6/27: 2 Samuel 1:1, 17-27 and Psalm 130 • Wisdom of Solomon 1:13-15, 2:23-24 or Lamentations 3:22-33 and Psalm 30 • 2 Corinthians 8:7-15 • Mark 5:21-43
Sadly, the lectionary has skipped over one of my favorite heroines – Abigail, a woman whose life is a study in how to manage oneself in triangles, along with how to make a statement through one's own actions, no matter where one is placed in the system (I Samuel 25). Other stories, such as pranks in the enemy camp; a medium and a voice from the dead; throwing of spears at the unarmed; along with the usual raping and pillaging, are also avoided. As 2 Samuel opens, David is making remarks about the death of King Saul and his son Jonathan. Perhaps seeking to raise the vision of the people from the grim circumstances of the time, David skirts the truth, saying that Saul and son had never been divided (1 Samuel 1:23).
Well, while they may have been great warriors, Saul and his son had disagreed. Their disagreements were so extreme that Jonathan and David had worked out detailed, secret plans to subvert the king's intentions.
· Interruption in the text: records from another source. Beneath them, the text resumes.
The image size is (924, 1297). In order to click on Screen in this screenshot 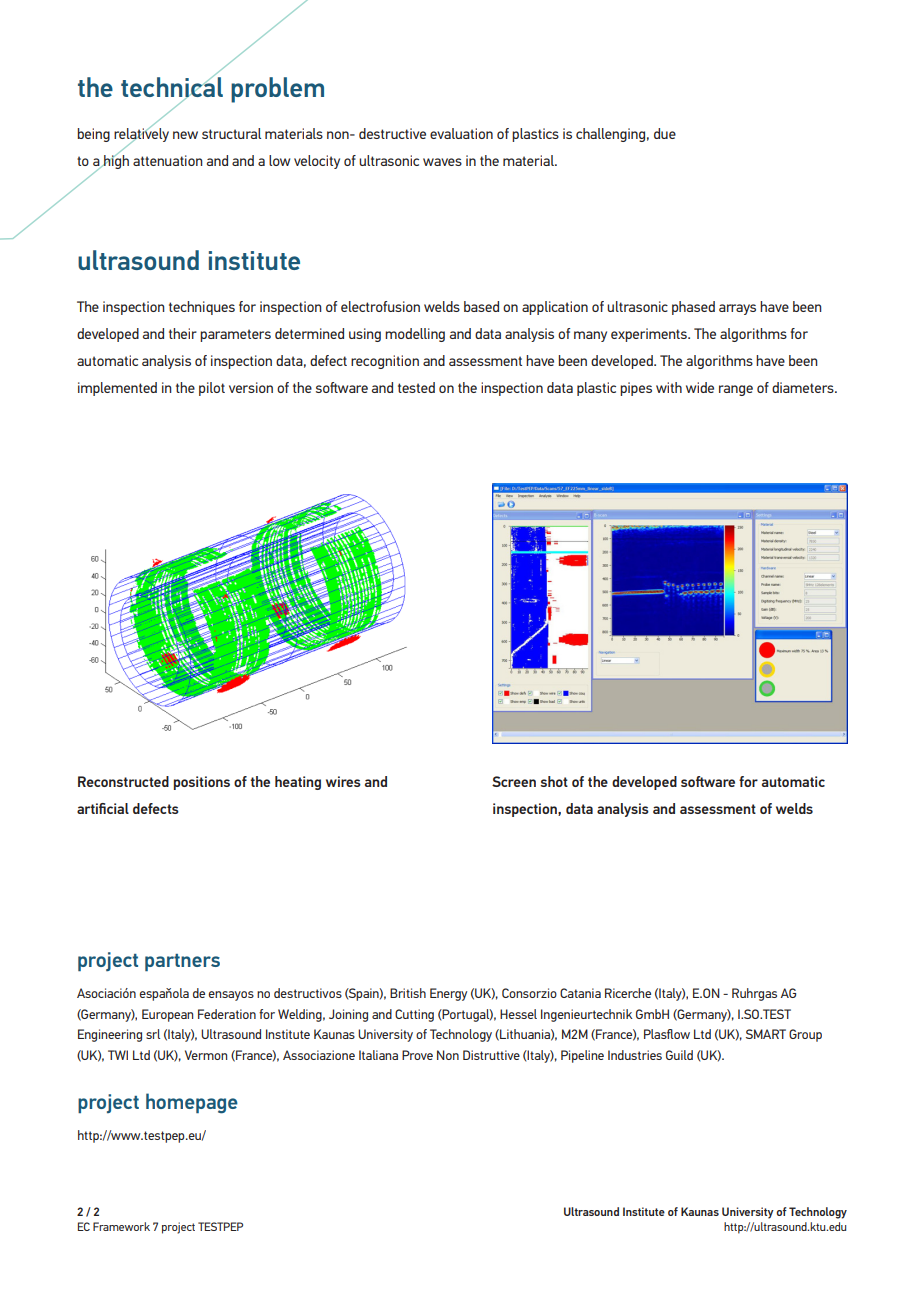, I will do `click(514, 781)`.
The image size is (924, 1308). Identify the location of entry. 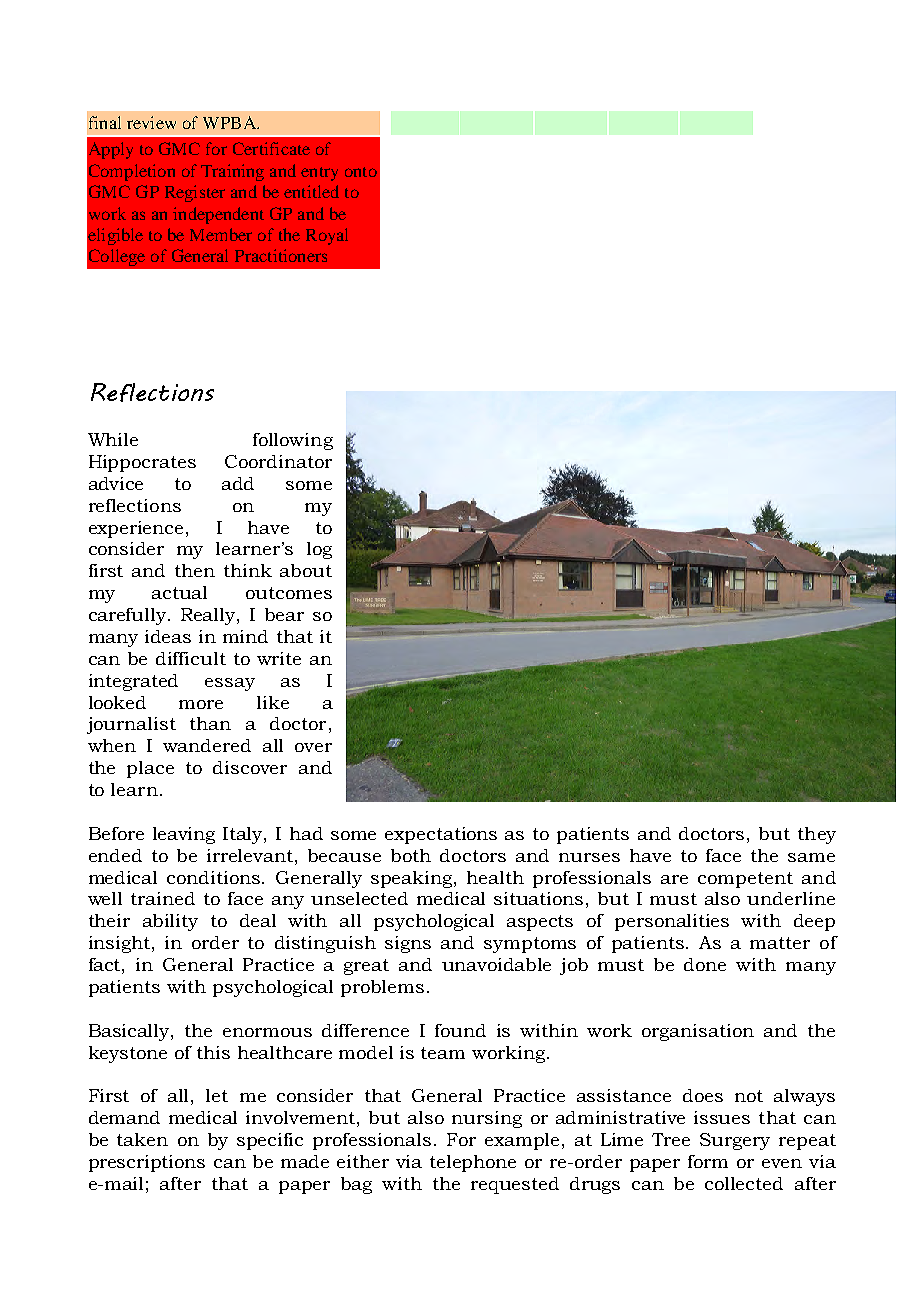
(319, 174).
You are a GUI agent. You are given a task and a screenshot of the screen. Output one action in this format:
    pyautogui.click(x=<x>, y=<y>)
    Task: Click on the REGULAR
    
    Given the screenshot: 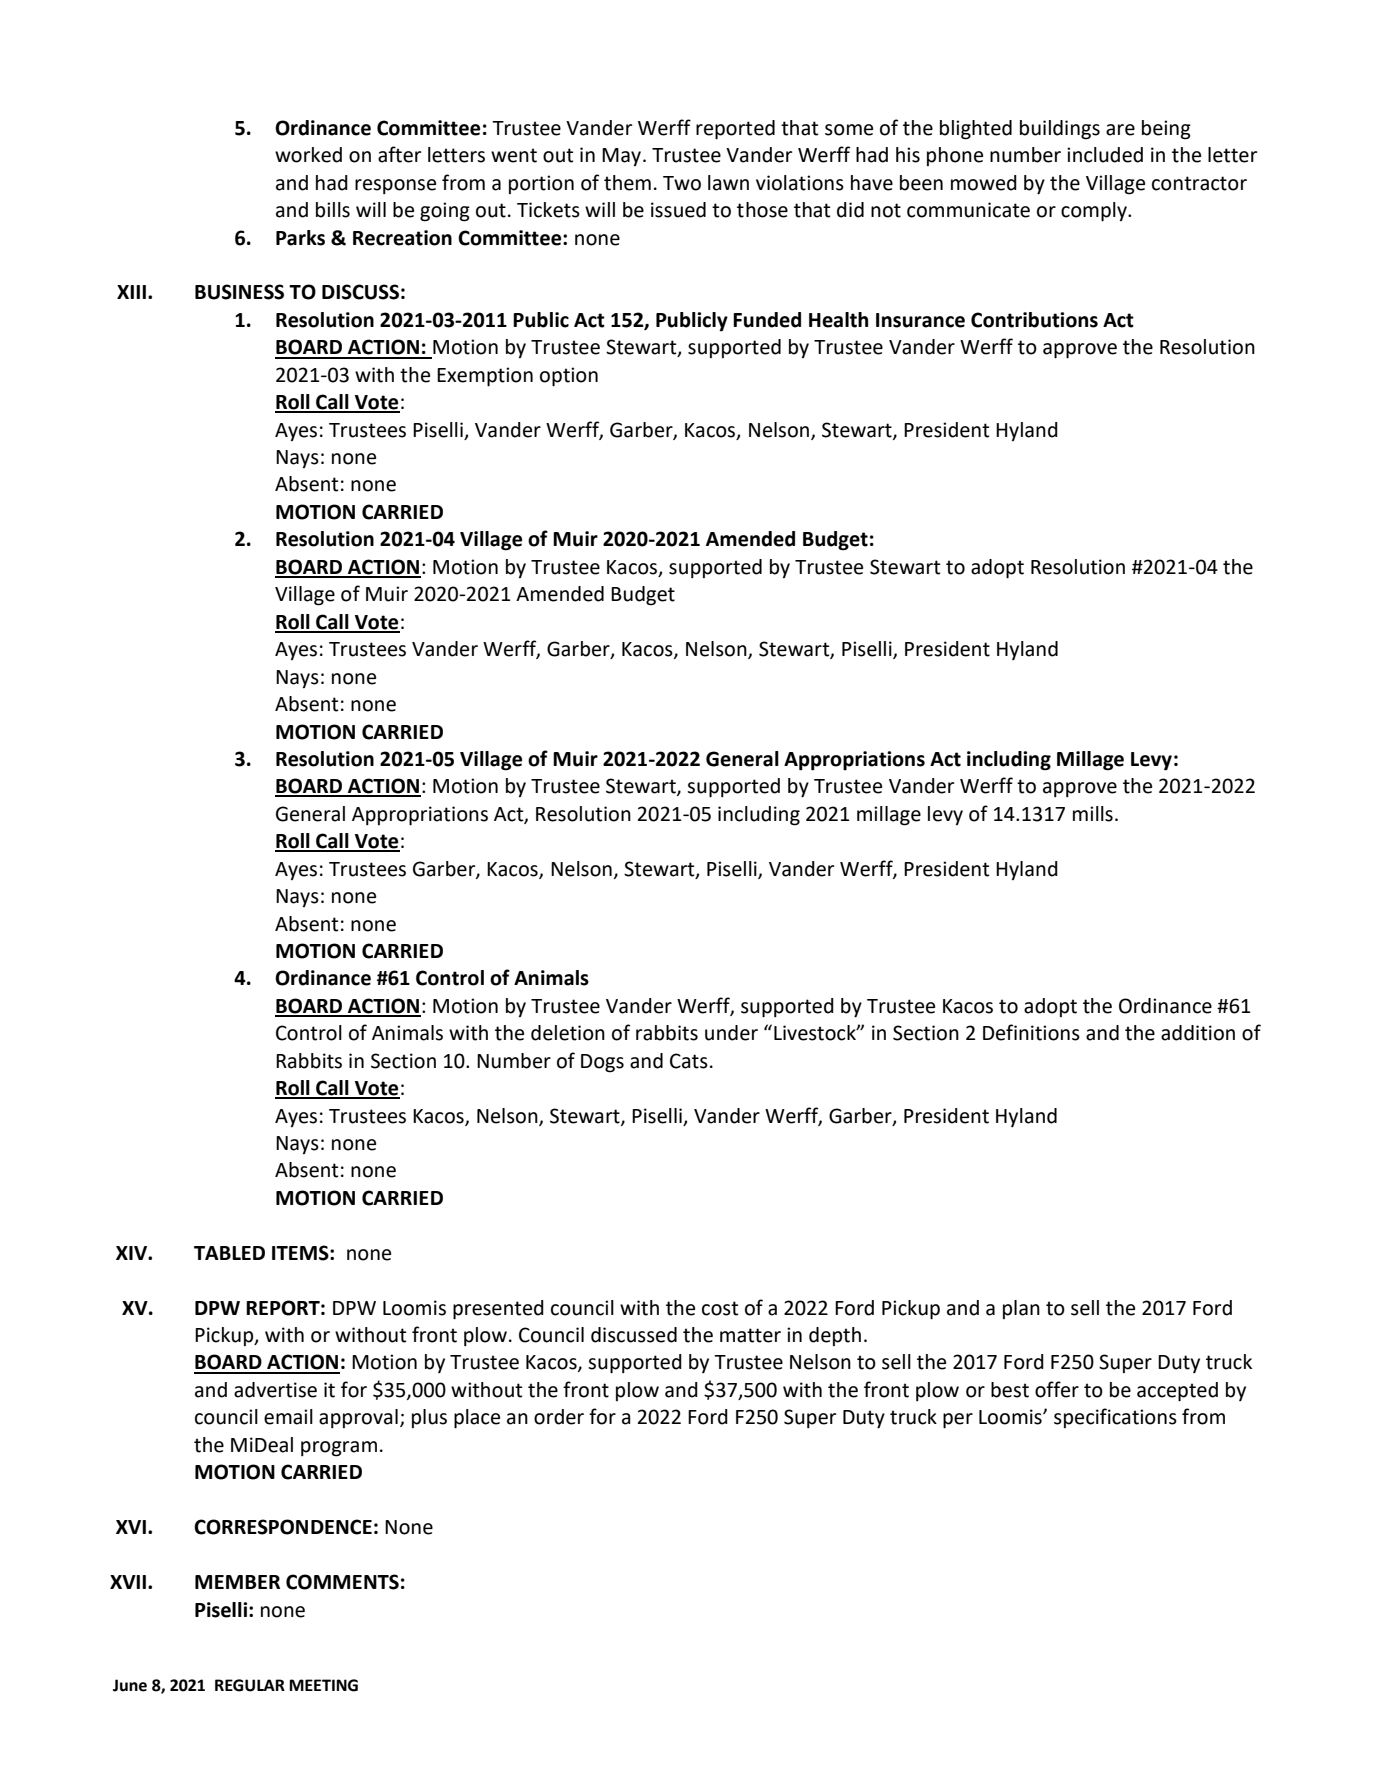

As David continues to cover up the behind-the-scenes facts, he is answering his own lament: how the mighty have fallen. Each of us, to a person, is vulnerable to becoming a Saul-like character: fooled by an unrealistic view of the world, and unable to hear the perspectives of others, who then find themselves using deceit to manage their own lives. In families, tribes, and nations, all suffer as different subgroups start focusing on their own information, which tends to be less than the full picture available if everyone could contribute to a larger view.
At the other end of the spectrum, today's gospel reading is about people with a very realistic view of life and its limitations. There is the leader of the local synagogue, whose daughter was dying, and, in the middle of that story, a separate case of a woman who had suffered from vaginal bleeding for twelve years. In a culture where menstrual cycles were thought of as unclean, a woman with a 12-year period was extraordinarily vulnerable. Rules about avoiding sex before and after a menstrual cycle would have made her not only unable to wed, but also, for as long as she bought into the customs around the 'unclean,' ashamed. The exhaustion of her physical disability may have been crippling in one way; the psychological blow, in another.
Finding her way to Jesus, she touches his clothes and is immediately healed. Jesus, though, notices. He demands to know who has touched him, and although his disciples try to brush it off as just a close crowd, Jesus starts looking around. At this point, the woman comes to him, in fear and trembling, telling him the whole truth (v.33).
How she must have wanted to hide! The courage it must have taken for her to tell the whole truth in front of the crowd! A person can only look on in awe at this story, at Jesus' awareness of her need for both physical and emotional healing; at the self-affirmation that the moment required of her; and her stepping up to do it. In comparison, the healing of her bodily affliction was a small thing. There is no going back, once a person has made herself more fully known – more fully defined – to others. One has become a new self – set free by the truth one has acknowledged. In some sense, each of us – from Saul to Jonathan to David to Abigail to every human – has a similar opportunity to affirm the reality of one's own life. First, though, one must step down from the platform of the mighty.
Reflections:
Morning: Where might it be useful to me, to define myself more fully to others?
Evening: Where do I get stuck, and unable to see the whole reality of a situation?
Psalm 130:6 My soul waits for the Lord more than those who watch for the morning, more than those who watch for the morning.